Already as far into “the middle of nowhere” as I have ever been, we arrived at the most technical of the slot canyons we’d face, where the definition of this mountainous feature crystallized in stark reality. You see, slot canyons are narrow passages carved through sandstone by millennia of flash floods, some sections barely wide enough for a person to squeeze through sideways, with towering walls that block out the sky and create a disorienting sense of enclosure.
In this particular case, we started into a canyon that was skinny enough that we could touch both sides with our hands, but about halfway in, it was so tight that I, the slightest member of our expedition, had to take my small daypack off and turn sideways just to squeeze through to the other side.
It was at this juncture that two of our group confided that they suffered from some degree of claustrophobia. They seriously considered just turning back (especially after spotting a tarantula guarding one of the tight turns). But instead, what had been a group of five individuals exploring this beautiful, if unearthly, setting became a singular unit in pursuit of the objective of encouraging each of its members through this harrowing stretch.
And because you’ve heard many stories like this before, you know they made it. And you likely further know that it became the most memorable moment of the trip.
The Bad Bargain
That’s because we know somewhere deep within what author Cormac McCarthy was capable of putting into words in “The Passenger,” the final novel he published prior to his death in 2023:
“You would give up your dreams in order to escape your nightmares and I would not. I think it’s a bad bargain.”
In how many areas of life have you seen this play out?
Maybe it was a marriage or business partnership that reached a trial that seemed impassable. Perhaps it was an academic or career move that required a level of courage you’d never had to summon to date.
What was the decision that demanded a bolder “Yes” or “No” that you faced? And what did you do?
Comfort’s Cost
We make bad bargains like these all the time, and in our adult lives, all too often, it is financial considerations that are either in the lead or supporting role.
Some structure their entire financial lives around nightmare avoidance—staying in soul-crushing jobs for security, never taking entrepreneurial risks, keeping money in cash because markets are (always) scary, or not retiring for fear that they may run out of money.

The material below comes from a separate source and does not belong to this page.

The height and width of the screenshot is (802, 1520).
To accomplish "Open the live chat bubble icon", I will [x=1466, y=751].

They’re often trading dreams for the avoidance of nightmares.
Our penchant for comfort in the present is often the very thing that narrows our future.
The Science of Regret
And this intuition is corroborated by many findings, especially from the field of behavioral economics. Kahneman and Tversky demonstrated that losing feels twice as bad as winning does good, while Gilovich and Medvec found that choosing to take action in the short term may cause more pain, but inactions are regretted more in the long run.
When taking a retrospective view of our lives, our biggest regrets tend to involve things that we failed to do or pursue. The paths not taken.

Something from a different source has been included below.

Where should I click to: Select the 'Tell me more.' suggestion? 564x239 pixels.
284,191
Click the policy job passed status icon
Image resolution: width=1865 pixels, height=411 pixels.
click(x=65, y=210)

But, even when we take the risk and it results in an apparent loss, we can still win, as the persistent pursuit of hard things builds resilience, transforming courage into a core competency.
My two claustrophobic companions didn’t just survive that slot canyon—they emerged different. Stronger. Not despite the fear, but because of it.
This is the paradox: the thing that feels safest in the moment—turning back, playing defense, avoiding the squeeze—is often the choice we’ll regret for years. That’s why McCarthy’s words ring so true: You can give up your dreams to escape your nightmares, but it’s a bad bargain.